Identification and Analysis of Electrochemical Instrumentation Limitations through the Study of Platinum Surface Oxide Formation and Reduction.

Anodic polarization of Pt electrodes in aqueous H2SO4 leads to the formation of a surface oxide (PtO). Herein, the surface oxide growth is accomplished using three different approaches: (i) chronoamperometry (CA); (ii) chronocoulometry (CC); and (iii) a combination of cyclic voltammetry (CV) and CA. The PtO reduction is accomplished potentiodynamically using voltammetry. The oxide growth takes place at defined polarization potentials (E(p)), polarization times (t(p)), and temperatures (T). The oxide charge density (q(ox)) is determined for both the formation (q(ox,form)) and reduction (q(ox,red)) processes. The oxide reduction CV profiles are integrated to determine the charge density values for oxide reduction (q(ox,red,CV)) which are compared with the q(ox,form,CA) and q(ox,form,CC) values.

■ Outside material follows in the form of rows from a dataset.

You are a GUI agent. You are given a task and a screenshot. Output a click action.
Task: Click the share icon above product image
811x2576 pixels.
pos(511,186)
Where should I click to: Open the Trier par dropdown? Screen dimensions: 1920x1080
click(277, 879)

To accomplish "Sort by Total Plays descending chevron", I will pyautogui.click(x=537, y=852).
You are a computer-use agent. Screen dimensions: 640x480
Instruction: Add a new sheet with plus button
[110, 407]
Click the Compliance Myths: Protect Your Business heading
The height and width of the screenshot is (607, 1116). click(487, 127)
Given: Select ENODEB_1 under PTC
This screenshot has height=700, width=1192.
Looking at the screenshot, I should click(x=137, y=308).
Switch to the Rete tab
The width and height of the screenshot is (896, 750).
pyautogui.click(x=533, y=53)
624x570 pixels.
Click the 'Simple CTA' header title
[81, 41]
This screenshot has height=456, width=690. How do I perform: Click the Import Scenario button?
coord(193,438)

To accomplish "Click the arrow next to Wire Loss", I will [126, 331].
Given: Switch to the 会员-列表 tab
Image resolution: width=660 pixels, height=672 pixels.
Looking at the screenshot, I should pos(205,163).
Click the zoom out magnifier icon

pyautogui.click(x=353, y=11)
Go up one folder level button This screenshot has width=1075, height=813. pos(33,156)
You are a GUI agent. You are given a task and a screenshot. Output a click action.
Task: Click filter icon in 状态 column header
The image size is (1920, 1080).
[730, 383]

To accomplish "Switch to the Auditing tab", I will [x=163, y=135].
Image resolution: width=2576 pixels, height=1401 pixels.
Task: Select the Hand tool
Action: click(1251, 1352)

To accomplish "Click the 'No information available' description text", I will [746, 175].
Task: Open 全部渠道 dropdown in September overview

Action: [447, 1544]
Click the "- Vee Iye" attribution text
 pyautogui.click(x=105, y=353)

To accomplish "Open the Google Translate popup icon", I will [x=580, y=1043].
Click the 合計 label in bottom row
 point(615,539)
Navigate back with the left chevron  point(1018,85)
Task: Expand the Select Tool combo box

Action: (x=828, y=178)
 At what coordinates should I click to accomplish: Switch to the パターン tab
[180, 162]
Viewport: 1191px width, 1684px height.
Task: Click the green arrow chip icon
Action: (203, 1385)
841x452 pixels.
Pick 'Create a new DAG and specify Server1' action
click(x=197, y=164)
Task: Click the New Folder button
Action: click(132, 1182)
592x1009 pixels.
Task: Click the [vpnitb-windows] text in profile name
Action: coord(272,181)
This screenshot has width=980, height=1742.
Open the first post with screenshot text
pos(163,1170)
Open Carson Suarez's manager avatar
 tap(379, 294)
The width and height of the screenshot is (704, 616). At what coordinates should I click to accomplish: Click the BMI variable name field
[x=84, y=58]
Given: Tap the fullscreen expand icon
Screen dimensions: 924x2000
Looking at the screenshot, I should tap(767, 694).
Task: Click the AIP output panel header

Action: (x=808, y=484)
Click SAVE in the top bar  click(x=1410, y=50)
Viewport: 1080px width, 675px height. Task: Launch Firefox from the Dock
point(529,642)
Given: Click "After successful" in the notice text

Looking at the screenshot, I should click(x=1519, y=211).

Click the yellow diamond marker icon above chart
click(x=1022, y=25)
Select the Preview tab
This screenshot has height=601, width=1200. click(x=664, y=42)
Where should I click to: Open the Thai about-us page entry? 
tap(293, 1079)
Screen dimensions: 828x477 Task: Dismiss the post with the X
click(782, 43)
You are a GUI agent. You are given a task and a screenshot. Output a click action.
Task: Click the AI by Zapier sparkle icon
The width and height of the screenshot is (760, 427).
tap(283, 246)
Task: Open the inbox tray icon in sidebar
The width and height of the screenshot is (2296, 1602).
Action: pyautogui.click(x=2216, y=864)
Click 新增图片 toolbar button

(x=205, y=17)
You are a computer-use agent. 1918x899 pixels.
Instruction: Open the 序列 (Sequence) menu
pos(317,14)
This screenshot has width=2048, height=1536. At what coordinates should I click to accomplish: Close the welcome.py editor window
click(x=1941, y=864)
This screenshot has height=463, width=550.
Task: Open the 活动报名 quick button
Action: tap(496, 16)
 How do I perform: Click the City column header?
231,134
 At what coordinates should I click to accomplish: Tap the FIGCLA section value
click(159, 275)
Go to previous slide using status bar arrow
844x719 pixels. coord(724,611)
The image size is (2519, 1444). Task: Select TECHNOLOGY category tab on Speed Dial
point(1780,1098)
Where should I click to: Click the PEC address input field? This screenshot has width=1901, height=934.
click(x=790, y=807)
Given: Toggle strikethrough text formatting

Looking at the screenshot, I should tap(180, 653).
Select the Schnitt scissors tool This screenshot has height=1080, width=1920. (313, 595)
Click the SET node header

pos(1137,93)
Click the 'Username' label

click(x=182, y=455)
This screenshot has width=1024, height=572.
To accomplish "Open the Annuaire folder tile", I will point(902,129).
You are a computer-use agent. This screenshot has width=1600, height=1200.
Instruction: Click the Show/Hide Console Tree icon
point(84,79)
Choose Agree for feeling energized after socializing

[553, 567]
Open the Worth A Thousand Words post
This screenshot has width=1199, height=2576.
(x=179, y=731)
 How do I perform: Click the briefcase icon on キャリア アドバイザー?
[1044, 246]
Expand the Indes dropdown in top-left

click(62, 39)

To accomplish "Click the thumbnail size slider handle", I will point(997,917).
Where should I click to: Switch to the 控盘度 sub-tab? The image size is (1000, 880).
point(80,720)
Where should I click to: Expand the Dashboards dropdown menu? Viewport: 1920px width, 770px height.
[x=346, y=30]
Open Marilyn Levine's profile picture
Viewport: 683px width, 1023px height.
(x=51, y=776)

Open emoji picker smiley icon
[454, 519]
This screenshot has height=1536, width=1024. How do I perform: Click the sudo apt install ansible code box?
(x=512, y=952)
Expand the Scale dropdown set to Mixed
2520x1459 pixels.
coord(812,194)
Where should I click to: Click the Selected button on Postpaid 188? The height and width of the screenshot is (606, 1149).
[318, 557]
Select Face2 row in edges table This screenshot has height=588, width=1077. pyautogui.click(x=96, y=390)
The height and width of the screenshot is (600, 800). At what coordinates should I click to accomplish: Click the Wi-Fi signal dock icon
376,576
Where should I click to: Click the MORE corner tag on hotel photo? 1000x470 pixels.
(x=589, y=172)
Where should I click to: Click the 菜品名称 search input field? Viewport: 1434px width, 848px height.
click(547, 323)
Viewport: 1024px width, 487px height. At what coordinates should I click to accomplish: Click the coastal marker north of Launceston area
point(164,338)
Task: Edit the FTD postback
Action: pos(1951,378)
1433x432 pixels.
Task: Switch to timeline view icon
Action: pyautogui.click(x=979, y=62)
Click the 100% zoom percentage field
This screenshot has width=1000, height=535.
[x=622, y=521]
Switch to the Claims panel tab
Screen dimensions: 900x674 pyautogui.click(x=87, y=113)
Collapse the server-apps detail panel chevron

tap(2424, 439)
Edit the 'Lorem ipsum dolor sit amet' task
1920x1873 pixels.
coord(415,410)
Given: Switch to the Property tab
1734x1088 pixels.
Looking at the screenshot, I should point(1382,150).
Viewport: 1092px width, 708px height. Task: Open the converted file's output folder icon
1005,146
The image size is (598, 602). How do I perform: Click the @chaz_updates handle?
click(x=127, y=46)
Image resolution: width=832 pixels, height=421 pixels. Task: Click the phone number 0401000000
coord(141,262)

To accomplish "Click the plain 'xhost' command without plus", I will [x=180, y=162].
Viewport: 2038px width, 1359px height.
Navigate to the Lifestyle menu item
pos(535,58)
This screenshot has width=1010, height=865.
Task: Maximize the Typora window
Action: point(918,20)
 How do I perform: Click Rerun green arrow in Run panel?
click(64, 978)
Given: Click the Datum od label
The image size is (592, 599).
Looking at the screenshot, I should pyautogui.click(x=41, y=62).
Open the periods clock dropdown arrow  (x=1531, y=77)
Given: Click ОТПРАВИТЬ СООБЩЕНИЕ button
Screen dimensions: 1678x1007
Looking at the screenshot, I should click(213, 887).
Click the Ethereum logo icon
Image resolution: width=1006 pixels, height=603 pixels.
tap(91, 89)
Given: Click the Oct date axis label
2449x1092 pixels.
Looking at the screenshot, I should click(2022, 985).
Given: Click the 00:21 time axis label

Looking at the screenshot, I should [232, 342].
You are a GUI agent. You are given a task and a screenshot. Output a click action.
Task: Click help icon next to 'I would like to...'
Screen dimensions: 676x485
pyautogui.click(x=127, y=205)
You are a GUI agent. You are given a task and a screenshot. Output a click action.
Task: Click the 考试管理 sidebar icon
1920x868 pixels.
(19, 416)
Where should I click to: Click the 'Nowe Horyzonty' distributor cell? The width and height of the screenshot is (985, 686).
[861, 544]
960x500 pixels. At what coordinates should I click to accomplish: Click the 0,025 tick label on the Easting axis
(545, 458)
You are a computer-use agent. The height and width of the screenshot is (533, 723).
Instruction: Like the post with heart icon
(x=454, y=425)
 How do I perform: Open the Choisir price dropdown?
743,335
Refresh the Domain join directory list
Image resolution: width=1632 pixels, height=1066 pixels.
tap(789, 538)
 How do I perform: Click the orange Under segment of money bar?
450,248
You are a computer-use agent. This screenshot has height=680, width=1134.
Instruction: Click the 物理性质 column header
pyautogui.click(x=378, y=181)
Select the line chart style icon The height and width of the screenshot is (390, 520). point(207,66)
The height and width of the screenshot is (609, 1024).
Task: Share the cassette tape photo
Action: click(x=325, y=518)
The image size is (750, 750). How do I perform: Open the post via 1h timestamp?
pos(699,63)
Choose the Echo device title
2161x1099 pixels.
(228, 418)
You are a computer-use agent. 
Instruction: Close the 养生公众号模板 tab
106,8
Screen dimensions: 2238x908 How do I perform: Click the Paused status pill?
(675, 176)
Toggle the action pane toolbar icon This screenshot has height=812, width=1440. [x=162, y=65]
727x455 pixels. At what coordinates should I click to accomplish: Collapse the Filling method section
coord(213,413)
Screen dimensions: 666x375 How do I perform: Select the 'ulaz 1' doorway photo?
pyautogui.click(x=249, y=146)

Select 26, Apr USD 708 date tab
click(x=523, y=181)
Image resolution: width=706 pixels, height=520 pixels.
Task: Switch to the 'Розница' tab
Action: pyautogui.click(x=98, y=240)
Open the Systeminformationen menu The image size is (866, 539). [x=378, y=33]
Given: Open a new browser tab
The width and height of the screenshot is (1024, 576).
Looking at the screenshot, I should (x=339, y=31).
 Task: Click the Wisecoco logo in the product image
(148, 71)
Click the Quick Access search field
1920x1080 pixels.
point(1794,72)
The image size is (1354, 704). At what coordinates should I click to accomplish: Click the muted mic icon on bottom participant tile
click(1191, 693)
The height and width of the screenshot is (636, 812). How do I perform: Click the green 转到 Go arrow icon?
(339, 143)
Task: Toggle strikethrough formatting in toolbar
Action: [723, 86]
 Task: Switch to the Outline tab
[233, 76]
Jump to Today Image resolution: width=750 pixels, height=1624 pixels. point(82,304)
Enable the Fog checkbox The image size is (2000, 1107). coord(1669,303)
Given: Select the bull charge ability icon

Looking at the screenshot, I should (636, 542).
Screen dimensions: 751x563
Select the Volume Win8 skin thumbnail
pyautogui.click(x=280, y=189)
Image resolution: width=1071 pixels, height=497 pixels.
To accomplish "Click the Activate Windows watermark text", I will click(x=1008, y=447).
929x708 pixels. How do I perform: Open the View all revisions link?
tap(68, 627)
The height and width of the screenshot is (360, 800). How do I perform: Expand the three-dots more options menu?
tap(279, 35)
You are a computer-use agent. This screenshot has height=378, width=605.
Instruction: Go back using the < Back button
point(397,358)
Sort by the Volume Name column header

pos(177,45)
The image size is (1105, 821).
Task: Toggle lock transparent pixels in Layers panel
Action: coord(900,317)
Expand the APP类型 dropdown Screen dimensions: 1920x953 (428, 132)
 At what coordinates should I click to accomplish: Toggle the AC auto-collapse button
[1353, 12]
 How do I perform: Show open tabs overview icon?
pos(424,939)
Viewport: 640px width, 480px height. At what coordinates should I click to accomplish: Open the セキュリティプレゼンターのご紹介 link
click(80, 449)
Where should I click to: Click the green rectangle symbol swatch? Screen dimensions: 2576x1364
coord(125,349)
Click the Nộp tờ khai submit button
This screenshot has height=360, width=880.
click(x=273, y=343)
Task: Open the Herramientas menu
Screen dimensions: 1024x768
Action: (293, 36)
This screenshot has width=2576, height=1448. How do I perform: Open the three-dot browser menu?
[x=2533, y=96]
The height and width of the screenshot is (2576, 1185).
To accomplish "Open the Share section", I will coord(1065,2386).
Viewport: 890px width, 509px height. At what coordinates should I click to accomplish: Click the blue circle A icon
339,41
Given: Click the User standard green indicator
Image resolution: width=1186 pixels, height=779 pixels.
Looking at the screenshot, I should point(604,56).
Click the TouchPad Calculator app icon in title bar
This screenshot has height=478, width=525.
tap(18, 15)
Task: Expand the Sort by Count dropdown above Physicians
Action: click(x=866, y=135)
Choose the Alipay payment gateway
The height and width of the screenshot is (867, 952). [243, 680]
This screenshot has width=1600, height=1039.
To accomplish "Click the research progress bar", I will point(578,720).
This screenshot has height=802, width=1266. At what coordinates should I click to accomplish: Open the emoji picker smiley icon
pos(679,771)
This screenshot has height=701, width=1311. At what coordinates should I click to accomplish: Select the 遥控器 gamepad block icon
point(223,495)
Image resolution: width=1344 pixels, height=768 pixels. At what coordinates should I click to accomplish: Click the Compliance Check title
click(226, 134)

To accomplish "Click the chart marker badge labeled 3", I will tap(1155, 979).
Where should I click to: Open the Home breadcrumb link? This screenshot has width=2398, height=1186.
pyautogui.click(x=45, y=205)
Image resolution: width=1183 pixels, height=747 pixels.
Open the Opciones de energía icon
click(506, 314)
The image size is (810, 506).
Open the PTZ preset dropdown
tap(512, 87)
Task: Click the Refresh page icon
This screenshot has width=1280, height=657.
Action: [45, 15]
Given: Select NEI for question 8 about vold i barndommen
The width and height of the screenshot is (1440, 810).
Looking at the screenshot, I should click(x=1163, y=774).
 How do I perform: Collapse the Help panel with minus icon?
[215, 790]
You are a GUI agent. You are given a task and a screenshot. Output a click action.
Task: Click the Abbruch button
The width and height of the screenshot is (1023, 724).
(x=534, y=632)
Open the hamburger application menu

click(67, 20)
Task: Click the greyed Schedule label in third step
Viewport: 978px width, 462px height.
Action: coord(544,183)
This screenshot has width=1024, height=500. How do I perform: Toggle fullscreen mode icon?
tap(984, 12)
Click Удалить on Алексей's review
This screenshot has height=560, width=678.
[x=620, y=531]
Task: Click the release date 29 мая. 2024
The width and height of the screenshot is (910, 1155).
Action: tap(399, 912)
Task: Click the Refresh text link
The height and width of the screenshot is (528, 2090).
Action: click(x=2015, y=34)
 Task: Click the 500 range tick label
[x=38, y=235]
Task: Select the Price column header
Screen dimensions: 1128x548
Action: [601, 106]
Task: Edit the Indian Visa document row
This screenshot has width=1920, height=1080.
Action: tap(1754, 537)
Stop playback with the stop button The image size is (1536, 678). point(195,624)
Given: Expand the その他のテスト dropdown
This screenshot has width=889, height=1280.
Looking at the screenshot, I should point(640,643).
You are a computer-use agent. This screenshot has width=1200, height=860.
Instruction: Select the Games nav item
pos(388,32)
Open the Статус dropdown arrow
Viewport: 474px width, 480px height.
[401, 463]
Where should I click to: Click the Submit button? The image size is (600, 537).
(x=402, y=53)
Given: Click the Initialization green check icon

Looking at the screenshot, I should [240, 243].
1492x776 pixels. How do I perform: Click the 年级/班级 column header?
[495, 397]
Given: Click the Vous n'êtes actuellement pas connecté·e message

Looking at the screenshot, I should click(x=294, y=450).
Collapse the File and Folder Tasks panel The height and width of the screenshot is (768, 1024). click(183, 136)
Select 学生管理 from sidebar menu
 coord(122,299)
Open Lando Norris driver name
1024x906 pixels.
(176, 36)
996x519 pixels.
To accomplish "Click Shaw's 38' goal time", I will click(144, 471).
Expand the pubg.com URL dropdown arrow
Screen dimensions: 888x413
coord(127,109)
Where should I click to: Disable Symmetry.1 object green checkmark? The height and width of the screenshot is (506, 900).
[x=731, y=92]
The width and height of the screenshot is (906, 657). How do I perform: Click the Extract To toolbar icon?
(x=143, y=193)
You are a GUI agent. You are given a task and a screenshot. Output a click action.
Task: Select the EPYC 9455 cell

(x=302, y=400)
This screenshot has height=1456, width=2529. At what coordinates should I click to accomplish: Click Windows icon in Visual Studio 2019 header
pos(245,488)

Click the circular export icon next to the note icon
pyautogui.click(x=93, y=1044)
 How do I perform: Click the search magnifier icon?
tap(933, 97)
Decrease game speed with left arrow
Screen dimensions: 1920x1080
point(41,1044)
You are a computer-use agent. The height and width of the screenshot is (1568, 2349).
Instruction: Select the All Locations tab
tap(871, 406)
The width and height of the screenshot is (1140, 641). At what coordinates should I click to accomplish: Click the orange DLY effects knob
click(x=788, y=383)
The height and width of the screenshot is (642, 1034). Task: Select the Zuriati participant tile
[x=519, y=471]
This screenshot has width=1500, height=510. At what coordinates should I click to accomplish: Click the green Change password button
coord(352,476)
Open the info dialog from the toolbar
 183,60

The values of q(ox,form,CC) are greater than those of q(ox,form,CA), but both potentiotatic methods (CA and CC) produce q(ox,form) values that are consistently lower than those of q(ox,red,CV). In the case of oxide formation with combined CV and CA, the values of q(ox,form,CV+CA) are found to be lower than the values of q(ox,red,CV), although the difference is small. Electrochemical quartz crystal nanobalance (EQCN) is used to monitor the mass variation at the electrode surface during the oxide formation and reduction process at E(p) = 1.20 V with various t(p) values. Equal mass changes during oxide formation and reduction are detected by the EQCN. The nature of the differences in q(ox,form) and q(ox,red) encountered with the different experimental methods are discussed in terms of instrumental limitations.